Qué hacer: Sigue escribiendo el texto sobre la gastronomía de Buenos Aires en la pandemia a partir de donde termina.

Texto del ejercicio:
○ ○ ○ ○
Con la segunda ola, el Gobierno anunció medidas para los gastronómicos que provocaron una avalancha de opiniones encontradas. Salir a comer más temprano sonó a debacle en los oídos de algunos que llamaron a “resistir”, en nombre de una libertad reducida al capricho.
rimero fue el asombro. La boca abierta. Después, el respiro, el parate que sonaba a pasaporte a la sensatez, porque íbamos a ser menos productivos, más reflexivos, menos ombliguistas, más solidarios. Porque de esta saldríamos mejores. Porque la pandemia nos iba a enseñar algo. Cosas. Las oportunidades de la crisis.
Hubo un tiempo en que creíamos que la tormenta del siglo nos encontraría en un mismo barco, pertrechados y unidos. Y ay, la ilusión que nos provocaba esa ilusión.
Vivo en Buenos Aires y siempre la quise así, insomne, soberbia, exagerada. Un territorio para patear, consumir cultura, comida, delirio. La capital donde caben todas las mesas y todas las dudas. Amo mi ciudad y la padezco. Buenos Aires me mata de amor, de contradicciones y humedad, pero lo que de verdad me liquida es la pretensión gourmet (¡inventemos ya otra palabra!) y la insoportable levedad del ser periodista de un rubro que perdió y encontró su norte muchas veces desde que el virus empezó a girar por el planeta.
Escribo sobre gastronomía, ya no me acuerdo cuándo empecé, pero el oficio no impide que en esta época me cueste apuntarle al foco. Decidir qué contar, cómo contarlo y desde dónde mirar una escena gastronómica que en el último año cambió de guión y de decorado. Un tiempo tormentoso que impacta en el corazón de nuestros fogones y hace que todavía nos movamos como bola sin manija, adaptándonos a otras reglas de juego mucho antes de entenderlas.
○ ○ ○ ○
Datos dados:
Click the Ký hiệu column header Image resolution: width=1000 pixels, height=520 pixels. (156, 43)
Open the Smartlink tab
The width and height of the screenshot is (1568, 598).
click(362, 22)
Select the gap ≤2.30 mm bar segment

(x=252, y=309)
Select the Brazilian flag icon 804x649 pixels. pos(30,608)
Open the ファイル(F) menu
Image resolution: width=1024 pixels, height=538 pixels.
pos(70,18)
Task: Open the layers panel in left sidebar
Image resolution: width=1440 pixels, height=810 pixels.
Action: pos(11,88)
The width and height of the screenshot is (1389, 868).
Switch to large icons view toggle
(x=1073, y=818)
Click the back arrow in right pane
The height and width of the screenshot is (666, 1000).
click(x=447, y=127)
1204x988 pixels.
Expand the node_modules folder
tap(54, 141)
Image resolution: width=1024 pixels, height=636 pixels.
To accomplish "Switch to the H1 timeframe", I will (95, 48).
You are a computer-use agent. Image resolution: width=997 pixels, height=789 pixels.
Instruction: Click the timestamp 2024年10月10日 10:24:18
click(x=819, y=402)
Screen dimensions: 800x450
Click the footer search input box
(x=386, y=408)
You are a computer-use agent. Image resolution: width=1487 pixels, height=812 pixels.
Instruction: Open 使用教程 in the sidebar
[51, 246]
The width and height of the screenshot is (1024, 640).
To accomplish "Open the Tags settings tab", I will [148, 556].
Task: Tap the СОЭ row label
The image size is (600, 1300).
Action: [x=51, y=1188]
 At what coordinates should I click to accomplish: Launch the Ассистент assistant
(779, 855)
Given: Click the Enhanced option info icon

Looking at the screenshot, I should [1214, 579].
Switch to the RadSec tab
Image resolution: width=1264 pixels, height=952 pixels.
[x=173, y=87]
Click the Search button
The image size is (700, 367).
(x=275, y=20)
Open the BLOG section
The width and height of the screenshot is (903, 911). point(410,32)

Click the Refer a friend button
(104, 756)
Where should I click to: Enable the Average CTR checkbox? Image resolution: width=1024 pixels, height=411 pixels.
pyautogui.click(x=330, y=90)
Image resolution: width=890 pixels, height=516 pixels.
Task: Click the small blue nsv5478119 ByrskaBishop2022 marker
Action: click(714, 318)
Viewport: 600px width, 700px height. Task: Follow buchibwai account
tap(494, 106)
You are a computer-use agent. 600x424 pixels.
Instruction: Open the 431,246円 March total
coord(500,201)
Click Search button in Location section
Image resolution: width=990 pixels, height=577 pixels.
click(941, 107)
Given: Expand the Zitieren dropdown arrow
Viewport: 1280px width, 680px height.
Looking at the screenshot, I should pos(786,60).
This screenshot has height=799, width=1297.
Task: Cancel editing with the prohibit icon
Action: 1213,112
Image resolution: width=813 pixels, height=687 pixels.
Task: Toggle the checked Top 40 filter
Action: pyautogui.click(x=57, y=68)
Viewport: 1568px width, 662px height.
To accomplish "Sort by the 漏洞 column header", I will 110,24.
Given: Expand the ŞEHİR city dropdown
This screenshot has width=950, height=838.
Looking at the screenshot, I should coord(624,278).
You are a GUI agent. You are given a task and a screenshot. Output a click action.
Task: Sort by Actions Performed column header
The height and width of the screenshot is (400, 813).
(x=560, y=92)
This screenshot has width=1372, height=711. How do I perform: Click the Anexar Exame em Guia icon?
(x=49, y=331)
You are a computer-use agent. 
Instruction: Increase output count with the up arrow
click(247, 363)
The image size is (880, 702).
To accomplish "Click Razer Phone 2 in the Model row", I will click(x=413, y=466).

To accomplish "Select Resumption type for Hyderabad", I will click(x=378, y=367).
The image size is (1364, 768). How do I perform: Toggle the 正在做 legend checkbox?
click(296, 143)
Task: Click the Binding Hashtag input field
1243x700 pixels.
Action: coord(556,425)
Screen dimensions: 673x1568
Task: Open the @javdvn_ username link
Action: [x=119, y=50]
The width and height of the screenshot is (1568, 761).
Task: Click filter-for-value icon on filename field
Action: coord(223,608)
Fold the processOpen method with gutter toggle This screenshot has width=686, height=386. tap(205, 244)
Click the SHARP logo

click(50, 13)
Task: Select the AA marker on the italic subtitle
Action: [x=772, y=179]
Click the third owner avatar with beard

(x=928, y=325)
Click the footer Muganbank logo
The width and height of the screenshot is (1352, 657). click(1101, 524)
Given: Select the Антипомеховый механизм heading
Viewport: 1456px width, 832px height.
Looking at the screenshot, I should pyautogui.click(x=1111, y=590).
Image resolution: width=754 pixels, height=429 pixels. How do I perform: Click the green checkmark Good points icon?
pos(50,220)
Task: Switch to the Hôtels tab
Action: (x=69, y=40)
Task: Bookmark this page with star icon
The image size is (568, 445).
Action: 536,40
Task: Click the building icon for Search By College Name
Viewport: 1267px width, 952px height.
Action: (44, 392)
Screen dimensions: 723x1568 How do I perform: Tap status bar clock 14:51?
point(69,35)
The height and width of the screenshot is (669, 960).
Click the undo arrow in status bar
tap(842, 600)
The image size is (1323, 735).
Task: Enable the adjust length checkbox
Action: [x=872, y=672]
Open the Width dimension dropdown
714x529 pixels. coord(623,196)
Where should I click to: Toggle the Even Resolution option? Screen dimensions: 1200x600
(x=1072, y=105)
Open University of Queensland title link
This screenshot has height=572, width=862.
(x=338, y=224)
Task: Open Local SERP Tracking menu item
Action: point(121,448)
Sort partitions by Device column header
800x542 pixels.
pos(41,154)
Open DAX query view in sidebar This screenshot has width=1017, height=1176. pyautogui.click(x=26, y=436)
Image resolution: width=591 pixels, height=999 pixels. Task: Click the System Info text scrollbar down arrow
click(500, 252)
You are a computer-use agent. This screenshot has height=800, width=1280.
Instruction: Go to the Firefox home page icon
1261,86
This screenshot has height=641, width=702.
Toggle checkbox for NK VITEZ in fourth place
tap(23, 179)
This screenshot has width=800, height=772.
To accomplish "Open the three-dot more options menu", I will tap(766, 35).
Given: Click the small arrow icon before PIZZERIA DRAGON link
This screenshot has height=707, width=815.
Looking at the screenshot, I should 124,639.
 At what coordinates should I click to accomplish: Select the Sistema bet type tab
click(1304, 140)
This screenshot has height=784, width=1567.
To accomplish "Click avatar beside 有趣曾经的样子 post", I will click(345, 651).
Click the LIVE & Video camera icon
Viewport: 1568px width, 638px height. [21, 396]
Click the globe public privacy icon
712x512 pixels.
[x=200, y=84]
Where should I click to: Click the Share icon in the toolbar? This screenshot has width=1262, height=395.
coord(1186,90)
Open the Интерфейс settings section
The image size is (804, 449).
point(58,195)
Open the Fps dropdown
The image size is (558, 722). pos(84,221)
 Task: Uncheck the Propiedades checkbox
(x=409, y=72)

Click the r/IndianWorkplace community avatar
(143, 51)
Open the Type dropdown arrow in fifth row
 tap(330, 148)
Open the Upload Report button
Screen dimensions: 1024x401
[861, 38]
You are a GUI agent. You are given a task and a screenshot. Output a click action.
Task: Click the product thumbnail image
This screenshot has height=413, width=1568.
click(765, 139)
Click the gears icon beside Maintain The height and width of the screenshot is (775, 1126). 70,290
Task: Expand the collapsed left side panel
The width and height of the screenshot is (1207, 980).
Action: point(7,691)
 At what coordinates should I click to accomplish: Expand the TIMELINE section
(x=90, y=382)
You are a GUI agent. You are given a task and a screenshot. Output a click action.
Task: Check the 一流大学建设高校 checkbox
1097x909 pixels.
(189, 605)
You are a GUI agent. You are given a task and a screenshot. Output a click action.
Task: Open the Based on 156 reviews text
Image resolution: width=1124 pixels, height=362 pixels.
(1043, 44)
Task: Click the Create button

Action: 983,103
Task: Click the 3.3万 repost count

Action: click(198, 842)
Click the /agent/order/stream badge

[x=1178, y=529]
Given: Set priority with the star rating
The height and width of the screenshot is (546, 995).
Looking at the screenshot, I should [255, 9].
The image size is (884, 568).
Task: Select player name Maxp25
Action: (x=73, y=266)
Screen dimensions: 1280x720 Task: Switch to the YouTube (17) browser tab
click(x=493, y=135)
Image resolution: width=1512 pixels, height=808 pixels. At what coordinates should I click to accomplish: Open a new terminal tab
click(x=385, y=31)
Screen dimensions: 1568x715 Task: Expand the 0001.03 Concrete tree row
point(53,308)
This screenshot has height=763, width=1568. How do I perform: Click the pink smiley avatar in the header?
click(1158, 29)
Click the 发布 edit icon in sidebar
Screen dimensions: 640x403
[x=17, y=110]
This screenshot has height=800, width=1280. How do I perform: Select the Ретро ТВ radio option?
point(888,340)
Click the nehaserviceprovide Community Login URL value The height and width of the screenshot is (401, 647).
○ ○ ○ ○
Respuesta:
La verdadera debacle, la peor pandemia: la estupidez. Y esa venía en el combo planetario mucho antes del COVID.*
Fueron meses de vértigo. Vi cómo cambiábamos la compra en el supermercado por el contacto directo con el productor. Vi locales que se lanzaban a la aventura del delivery mientras otros sumaban carnicería, verdulería o delis a su negocio. Vi cómo pasábamos de cocinar en casa con frenesí, al frenesí de garantizarnos mesa en los restaurantes que estrenaban formatos y propuestas más modestas y reabrían en modo vereda.
Vi pizzerías multiplicándose más que los panes y dark kitchen copando algunas paradas. Probé cócteles envasados. Me morí de gusto con el boom de las taquerías, de la cocina coreana, de las pastelerías. Me entusiasmó el soplo de aire fresco sacudiendo el moho de la cocina “de alto vuelo”. La creatividad de supervivencia. La revalorización del comercio de barrio y del espacio público y esa alegría de pibes haciendo picnic en la plaza. Aplaudí la actitud más cuidadosa de los dueños de bares y restaurantes. Bueno, de algunos. Pero no queda duda de que acá hay gastronómicos honestos capaces de ponerle el pecho a la debacle con talento y compromiso.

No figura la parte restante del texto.